Magic is the biggest offender of this. Way back in the day I remember getting cards and saying “wow, the art is cool, but it doesn’t have anything to do with the card really”. I could give an example from the Dark expansion, but I can’t remember the name.
The thing I thought of that approaches some of your points Jeff is in AGOT, with the plot cards. They are kept separate anyway, but visually, they are very easy to see as plot cards.
[…]and told the Art Folks that, hey, these could all be done by the same artist since they’re all troglodytes (or whatever, pick your favorite trait). And the AFs told me that would be boring. And they were right.
But of course the AFs are going to say that. Such folk generally (a) have an agenda to maintain Secret Art Knowledge as their domain to perpetuate their influence, and (b) are less interested in gameplay—especially across the game as a whole—than they are in making each card into a standalone work of artistism.

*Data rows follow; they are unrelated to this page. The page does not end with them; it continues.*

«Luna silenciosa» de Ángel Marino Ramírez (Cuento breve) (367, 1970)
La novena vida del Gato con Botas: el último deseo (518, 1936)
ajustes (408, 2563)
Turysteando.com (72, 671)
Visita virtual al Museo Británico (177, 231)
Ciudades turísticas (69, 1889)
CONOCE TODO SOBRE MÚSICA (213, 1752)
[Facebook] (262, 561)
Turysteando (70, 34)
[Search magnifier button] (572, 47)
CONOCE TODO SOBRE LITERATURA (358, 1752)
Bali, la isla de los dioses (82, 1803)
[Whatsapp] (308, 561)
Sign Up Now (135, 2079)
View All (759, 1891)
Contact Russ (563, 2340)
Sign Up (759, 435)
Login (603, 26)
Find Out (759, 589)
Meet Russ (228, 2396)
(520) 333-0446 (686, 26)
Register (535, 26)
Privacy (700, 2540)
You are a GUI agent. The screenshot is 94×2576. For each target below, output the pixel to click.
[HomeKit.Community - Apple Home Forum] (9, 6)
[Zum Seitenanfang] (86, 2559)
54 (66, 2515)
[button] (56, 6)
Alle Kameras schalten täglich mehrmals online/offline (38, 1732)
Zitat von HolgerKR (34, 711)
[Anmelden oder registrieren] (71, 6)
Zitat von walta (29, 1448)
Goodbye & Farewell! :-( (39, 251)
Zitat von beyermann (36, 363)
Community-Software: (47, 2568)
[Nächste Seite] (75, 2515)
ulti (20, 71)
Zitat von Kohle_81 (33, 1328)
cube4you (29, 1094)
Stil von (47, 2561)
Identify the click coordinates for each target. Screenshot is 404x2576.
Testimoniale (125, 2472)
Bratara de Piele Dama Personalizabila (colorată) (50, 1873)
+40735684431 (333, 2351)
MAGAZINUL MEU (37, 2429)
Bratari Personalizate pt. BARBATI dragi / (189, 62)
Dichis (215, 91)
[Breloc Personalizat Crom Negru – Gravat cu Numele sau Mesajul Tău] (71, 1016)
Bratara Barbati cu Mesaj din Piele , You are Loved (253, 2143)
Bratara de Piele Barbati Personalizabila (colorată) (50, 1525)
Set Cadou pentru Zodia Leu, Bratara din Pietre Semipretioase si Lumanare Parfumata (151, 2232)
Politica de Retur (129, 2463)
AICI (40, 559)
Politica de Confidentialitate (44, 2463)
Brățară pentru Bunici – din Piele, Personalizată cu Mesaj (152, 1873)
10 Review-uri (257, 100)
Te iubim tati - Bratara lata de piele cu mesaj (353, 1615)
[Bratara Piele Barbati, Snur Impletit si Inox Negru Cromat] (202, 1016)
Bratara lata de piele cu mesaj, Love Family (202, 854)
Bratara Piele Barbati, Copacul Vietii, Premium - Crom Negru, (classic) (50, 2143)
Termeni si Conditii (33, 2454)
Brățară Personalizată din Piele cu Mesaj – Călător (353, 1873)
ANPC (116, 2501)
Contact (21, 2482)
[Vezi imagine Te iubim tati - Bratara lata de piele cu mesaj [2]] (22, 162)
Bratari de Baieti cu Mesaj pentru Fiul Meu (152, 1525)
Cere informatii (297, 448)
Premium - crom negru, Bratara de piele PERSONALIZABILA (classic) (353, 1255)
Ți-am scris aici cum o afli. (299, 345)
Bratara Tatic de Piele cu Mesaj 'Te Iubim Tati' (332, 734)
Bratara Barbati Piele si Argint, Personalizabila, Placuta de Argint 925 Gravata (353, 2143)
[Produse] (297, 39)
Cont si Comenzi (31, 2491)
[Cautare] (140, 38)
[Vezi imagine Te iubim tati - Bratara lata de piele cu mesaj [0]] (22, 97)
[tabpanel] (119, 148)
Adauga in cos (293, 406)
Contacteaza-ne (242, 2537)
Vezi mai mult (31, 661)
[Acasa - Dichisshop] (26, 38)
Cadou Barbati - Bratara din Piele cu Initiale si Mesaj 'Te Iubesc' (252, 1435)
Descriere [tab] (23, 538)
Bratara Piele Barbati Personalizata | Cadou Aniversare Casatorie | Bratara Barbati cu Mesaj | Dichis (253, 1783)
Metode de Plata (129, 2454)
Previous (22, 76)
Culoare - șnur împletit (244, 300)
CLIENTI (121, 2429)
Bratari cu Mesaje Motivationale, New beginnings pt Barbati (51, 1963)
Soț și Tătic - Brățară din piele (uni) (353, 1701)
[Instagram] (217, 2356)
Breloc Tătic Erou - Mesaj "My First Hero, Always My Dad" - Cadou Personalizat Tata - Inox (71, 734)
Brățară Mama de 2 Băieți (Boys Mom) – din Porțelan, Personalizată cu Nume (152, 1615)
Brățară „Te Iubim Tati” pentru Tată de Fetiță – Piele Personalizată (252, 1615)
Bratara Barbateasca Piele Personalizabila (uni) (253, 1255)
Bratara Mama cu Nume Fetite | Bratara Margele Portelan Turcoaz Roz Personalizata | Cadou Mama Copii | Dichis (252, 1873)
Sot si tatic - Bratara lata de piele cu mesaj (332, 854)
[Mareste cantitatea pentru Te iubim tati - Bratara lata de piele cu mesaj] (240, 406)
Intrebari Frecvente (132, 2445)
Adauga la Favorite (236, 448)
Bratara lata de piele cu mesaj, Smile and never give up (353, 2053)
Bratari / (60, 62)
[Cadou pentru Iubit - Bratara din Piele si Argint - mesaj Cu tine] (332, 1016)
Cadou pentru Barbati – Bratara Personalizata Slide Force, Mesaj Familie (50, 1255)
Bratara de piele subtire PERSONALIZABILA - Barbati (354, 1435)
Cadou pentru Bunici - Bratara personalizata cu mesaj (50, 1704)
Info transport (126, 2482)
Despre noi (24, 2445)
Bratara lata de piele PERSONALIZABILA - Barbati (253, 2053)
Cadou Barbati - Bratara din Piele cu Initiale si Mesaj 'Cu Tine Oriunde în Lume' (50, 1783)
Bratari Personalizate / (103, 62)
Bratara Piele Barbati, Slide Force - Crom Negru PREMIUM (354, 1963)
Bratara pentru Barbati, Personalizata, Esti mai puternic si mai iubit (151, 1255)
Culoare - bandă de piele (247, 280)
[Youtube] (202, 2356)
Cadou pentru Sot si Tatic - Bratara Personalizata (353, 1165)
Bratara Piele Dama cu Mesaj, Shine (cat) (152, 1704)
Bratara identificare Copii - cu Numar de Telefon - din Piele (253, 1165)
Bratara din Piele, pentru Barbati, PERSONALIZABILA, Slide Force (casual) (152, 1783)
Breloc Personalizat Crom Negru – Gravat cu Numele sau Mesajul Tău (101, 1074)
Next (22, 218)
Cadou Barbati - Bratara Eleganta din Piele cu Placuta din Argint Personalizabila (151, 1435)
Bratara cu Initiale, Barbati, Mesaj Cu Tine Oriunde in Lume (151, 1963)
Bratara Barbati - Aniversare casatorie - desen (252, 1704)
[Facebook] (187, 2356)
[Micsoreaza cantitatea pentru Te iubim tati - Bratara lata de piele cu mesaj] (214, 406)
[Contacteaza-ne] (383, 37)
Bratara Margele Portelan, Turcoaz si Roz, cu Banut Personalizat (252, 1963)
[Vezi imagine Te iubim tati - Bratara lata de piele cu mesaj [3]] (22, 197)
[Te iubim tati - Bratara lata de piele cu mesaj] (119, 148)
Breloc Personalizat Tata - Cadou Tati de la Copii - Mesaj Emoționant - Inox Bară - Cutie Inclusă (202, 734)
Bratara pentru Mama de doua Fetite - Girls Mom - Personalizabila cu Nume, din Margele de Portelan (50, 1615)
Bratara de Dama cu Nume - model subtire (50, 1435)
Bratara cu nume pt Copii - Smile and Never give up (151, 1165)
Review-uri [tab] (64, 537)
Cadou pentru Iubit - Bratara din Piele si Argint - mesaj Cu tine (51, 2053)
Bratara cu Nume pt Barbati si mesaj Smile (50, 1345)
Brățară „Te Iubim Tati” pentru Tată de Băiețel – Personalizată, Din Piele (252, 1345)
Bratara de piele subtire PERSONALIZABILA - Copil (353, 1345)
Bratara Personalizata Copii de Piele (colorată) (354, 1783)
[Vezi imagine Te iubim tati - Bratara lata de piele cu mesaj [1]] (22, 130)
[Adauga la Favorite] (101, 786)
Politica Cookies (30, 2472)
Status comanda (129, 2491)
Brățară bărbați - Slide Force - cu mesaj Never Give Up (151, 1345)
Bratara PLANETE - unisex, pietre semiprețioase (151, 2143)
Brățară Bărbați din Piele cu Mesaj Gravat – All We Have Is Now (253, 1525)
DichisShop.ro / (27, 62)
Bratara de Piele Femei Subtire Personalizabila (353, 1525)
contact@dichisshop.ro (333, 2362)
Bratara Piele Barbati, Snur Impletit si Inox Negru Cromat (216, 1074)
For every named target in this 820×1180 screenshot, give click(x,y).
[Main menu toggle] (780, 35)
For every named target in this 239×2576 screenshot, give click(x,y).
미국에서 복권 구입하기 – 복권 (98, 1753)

I call On the Edge to the stand. The unifying artistic styles brought to, for example, the different street gangs by Greg Houston and Roger Raupp is useful in card recognition (and therefore gameplay) without being boring whatever.
The thing I thought of that approaches some of your points Jeff is in AGOT, with the plot cards. They are kept separate anyway, but visually, they are very easy to see as plot cards.
AGOT’s plot cards are a great example of graphic design used well distinguish card types. Even though they’re kept in a distinct play area, if it were not for their landscape orientation and very distinctive stat areas, I think they’d pretty frequently be mistaken for discard or dead piles in actual play.
(Does the art itself, past its overall orientation, do much to distinguish plot cards from other cards in AGOT? That might be another question.)